Reduce Inequality to Expand Opportunity

Commentary
December 18, 2006By Michael Leachman

Over the past generation, Oregonians have become a lot more efficient. Since 1979, the amount of economic production per person in Oregon is up 33 percent, after adjusting for inflation. Partly as a result, Oregonians as a group are producing substantially more income than they used to. Last year, Oregonians made $93 billion more in income than they did in 1979.

This economic growth has not been shared by enough Oregonians, however. The hourly wage of the typical worker in Oregon has declined since 1979 from $14.58 to $14.17, after adjusting for inflation. The share of Oregon families with children who are poor even though their parents work full-time year-round has more than doubled since 1979.

So who is benefiting financially from Oregonians’ increased productivity?

Unlike middle- and low-income households, the highest-income fifth of households have done pretty well over the past generation. Their incomes rose by about a third.

Looking further at who’s benefited, you see that those at the very top reaped an extraordinary windfall. The top one percent of Oregon households saw their adjusted gross incomes double on average, and the top one-tenth of one percent – the richest 1,460 Oregon households – saw their incomes nearly quadruple, even after adjusting for inflation.

If the level of income inequality in Oregon was the same today as in 1979, low-income households would have about $2,000 more per year to help cover their basic needs, and middle-income families would have about $6,000 more per year.

That’s real money. It’s enough to make the difference between economic advancement and failure for thousands of Oregon families. Less income means fewer opportunities. Crucial investments that families must make to get ahead – investments in quality child care, a college education, or a home purchase – have become less affordable for ordinary Oregonians in recent years. Widening inequality has made it more difficult for Oregonians to make these investments than would otherwise be the case.

When wealth becomes too concentrated, political power can become too concentrated, as well. The interests of a wealthy few can effectively overshadow the interests of the many. It should come as no surprise, then, that state and local taxes in Oregon have fallen for rich households, as a share of their income, and risen for low-income households. Those who have reaped the most gains from the economy have excessive political power, and the tax system’s inequality reflects that sad reality.

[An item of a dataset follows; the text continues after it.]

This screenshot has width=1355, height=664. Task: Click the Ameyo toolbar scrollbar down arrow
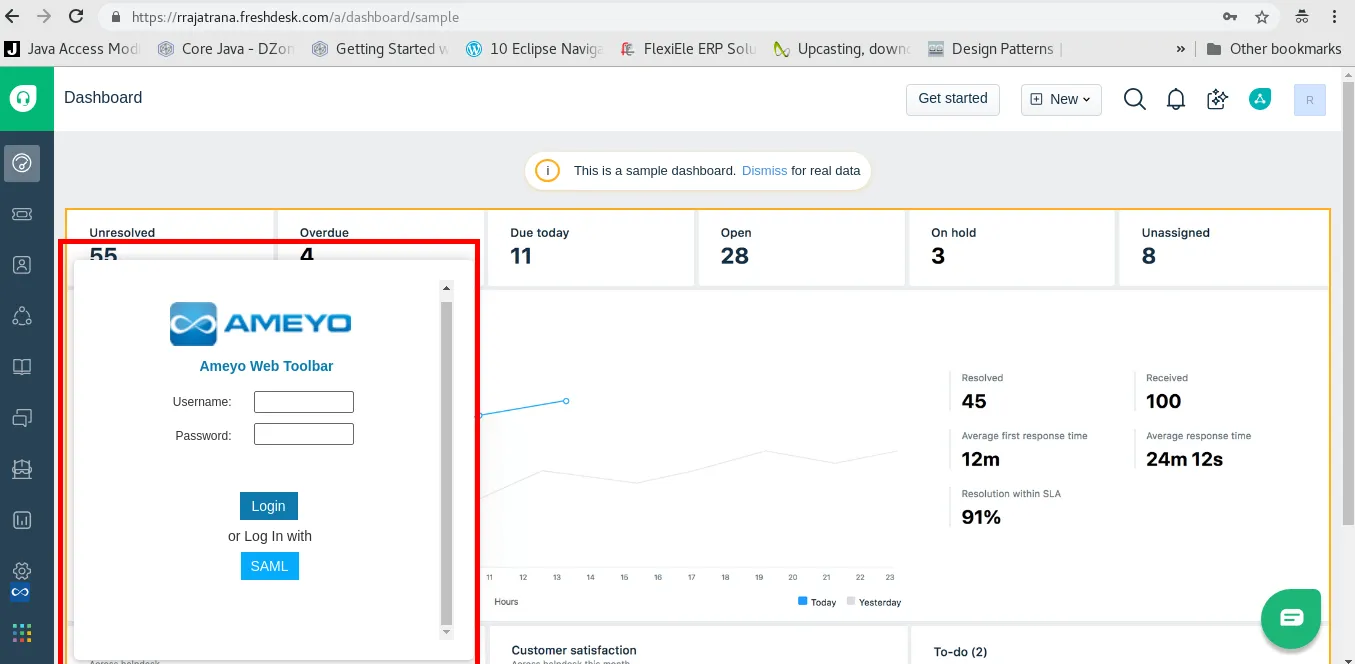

Oregon needs a new direction. We need policies that broadly distribute the fruits our economy. We should, for example, reward work by increasing the state Earned Income Tax Credit to eliminate income taxes on working families with children living under the poverty line.

We should scale back tax breaks that exacerbate the inequality by giving the well-to-do even more economic advantage, such as the break that allows millionaires over age 61 to write off every dime of their out-of-pocket medical and dental costs not picked up by Medicare. The money Oregon saves could be invested in providing health care coverage for low- and middle-income working Oregonians and their children.

We should also avoid adding additional tax breaks that exacerbate income inequality. For example, we should reject proposals to reduce the income tax on capital gains to a level below the level paid by working Oregonians on their wages.

Oregon’s extraordinary increase in inequality has hurt our state. It’s time for Oregon to take steps to ensure that the benefits of economic growth are more wisely and fairly shared.